La sala principal de Les Arts presentó una notable asistencia de público (dentro de las limitaciones de aforo que siguen aplicándose), pero con visibles huecos. Desde luego la entrada no fue todo lo contundente que podría esperarse para una noche de inauguración de temporada valenciana con una obra tan popular como este Réquiem, aunque haya sido tuneado por Castellucci. Eso sí, la sala no estaría llena, pero hubo muchísimos ruidos, como en los mejores tiempos anteriores al Covid, con toses y móviles acompañando la función con saña, sobre todo en su inicio. Los aplausos brotaron espontáneamente en muchos espectadores cuando finalizó el Réquiem propiamente dicho, pero lo que no sabían los aplaudidores es que aún quedaba el último tramo creado por Castellucci. Cuando ya todo finalizó de verdad de la buena, ahí ya sí hubo ovación general que se convirtió en atronadora con la salida del coro, que, con buen criterio, fueron los últimos en salir como grandes protagonistas de la velada. También fueron muy fuertemente ovacionados los miembros de la orquesta, por cierto bastante más que su director; y también recibieron aplausos los responsables de la escena, pese a que más de una persona me comentó a la salida que estuvo a punto de abuchear o protestar. Yo ya digo que, pese a que creo que la propuesta es fallida, un trabajo de esta envergadura no merece un abucheo.
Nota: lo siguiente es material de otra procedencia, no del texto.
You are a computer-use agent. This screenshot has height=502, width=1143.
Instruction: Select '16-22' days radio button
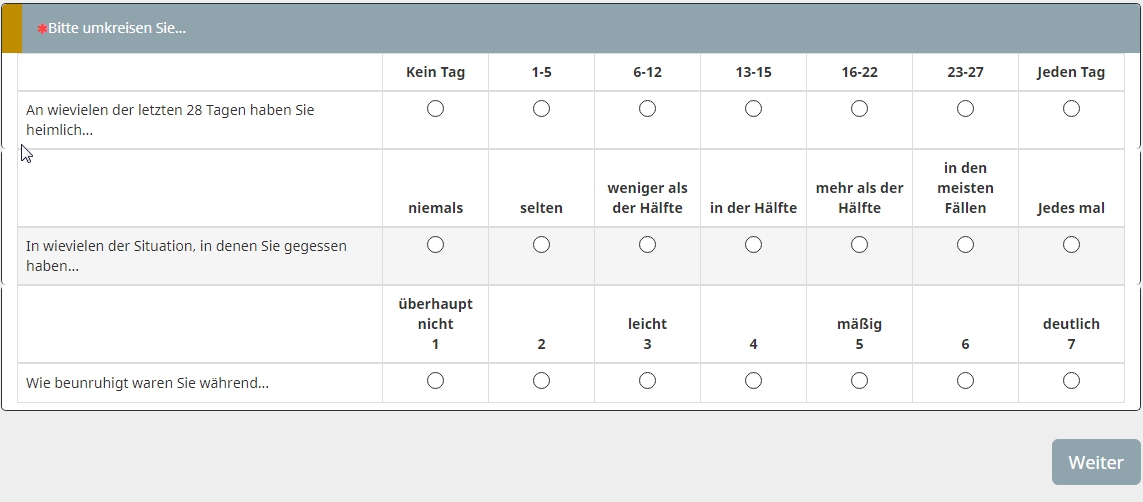(x=859, y=109)
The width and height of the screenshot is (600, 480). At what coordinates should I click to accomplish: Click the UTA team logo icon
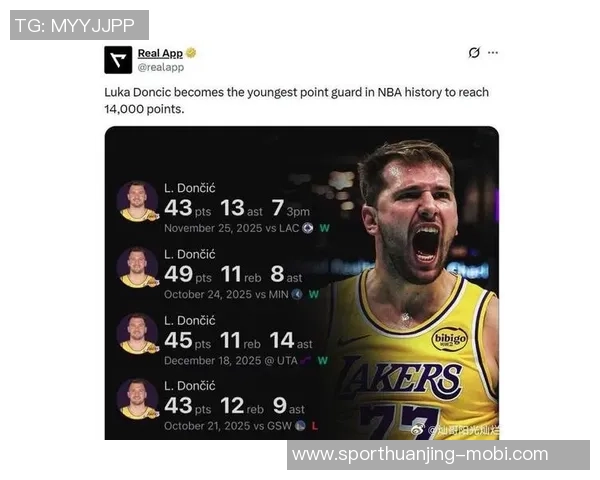pyautogui.click(x=306, y=361)
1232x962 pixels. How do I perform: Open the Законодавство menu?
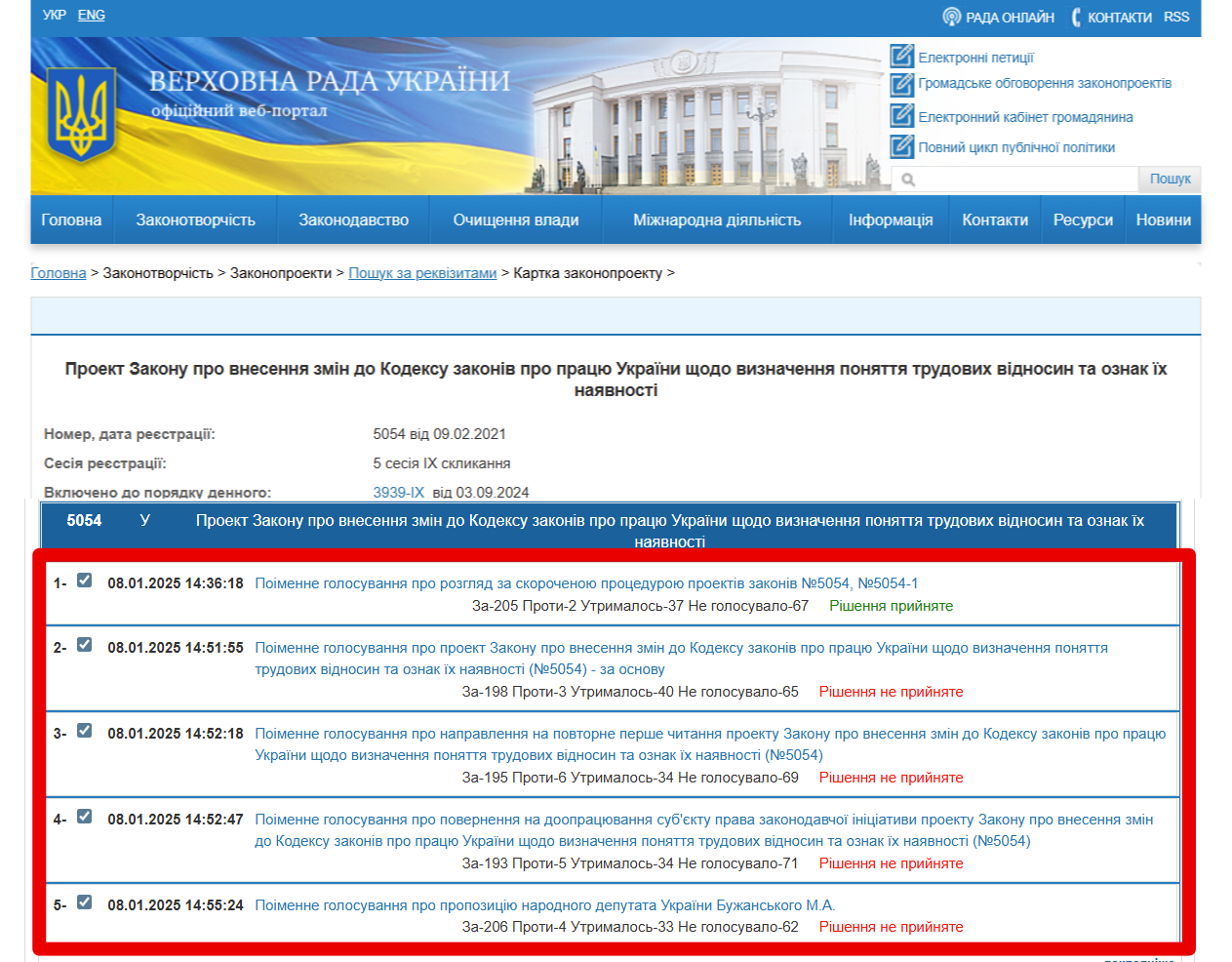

Ya acabo. En el palco de Les Arts pudo verse a Jorge Culla Bayarri, recién nombrado director general por la Comisión Ejecutiva del Patronato de la Fundación de Les Arts el pasado día 17 de septiembre, en sustitución de José Carlos Monforte, en otro movimiento de esos que, más allá de lo acertados o desafortunados que sean, ponen en evidencia una vez más las malas formas que lamentablemente se están haciendo demasiado habituales por parte de los actuales dirigentes del coliseo valenciano. De cara al público, bastó una simple nota de prensa en la que se agradecían los servicios prestados por Monforte y se alababan las excelencias de su sustituto, sin explicar por qué, si tan bien lo había hecho, se le remplazaba. Y en relación con el propio afectado, me consta que fue conocedor de la noticia apenas 48 horas antes de hacerse efectiva sin darle tampoco más explicación. Jorge Culla ha tenido relación profesional con el director artístico Jesús Iglesias y es amigo íntimo personal del presidente del Patronato de la Fundación Palau de les Arts, Pablo Font de Mora, con quien también comparte cargo en el consejo rector de la Asociación Amics de l’Òpera i de les Arts. El pasado mes de agosto se rescindió la relación laboral de Culla con los Teatros del Canal de Madrid y ha sido llamado por Iglesias y Font de Mora para unirse al equipo gestor de Les Arts prescindiendo de Monforte. Se ha dicho desde la Conselleria de Cultura que su elección ha sido evaluada y aprobada siguiendo las pautas y procedimiento estipulado en estos casos por el órgano de gobierno de Les Arts, aunque no se explique cuál ha sido ese procedimiento, ni a qué se debe, ni qué otras alternativas ha habido. No pretendo en modo alguno cuestionar la valía de Jorge Culla que tiene una sólida relación con el mundo teatral y musical valenciano, pero sí la forma en que se ha producido el cuarto cambio de director general en Les Arts en menos de tres años, cuando además la gestión de Monforte en un momento tan crítico como la crisis del Covid se ha reconocido como ejemplar. Y si, como se rumorea, se confirmase que el nuevo director va a percibir 30.000 euros más que su antecesor, pues quizás alguna explicación más se debería de dar. En fin, seguiremos informando.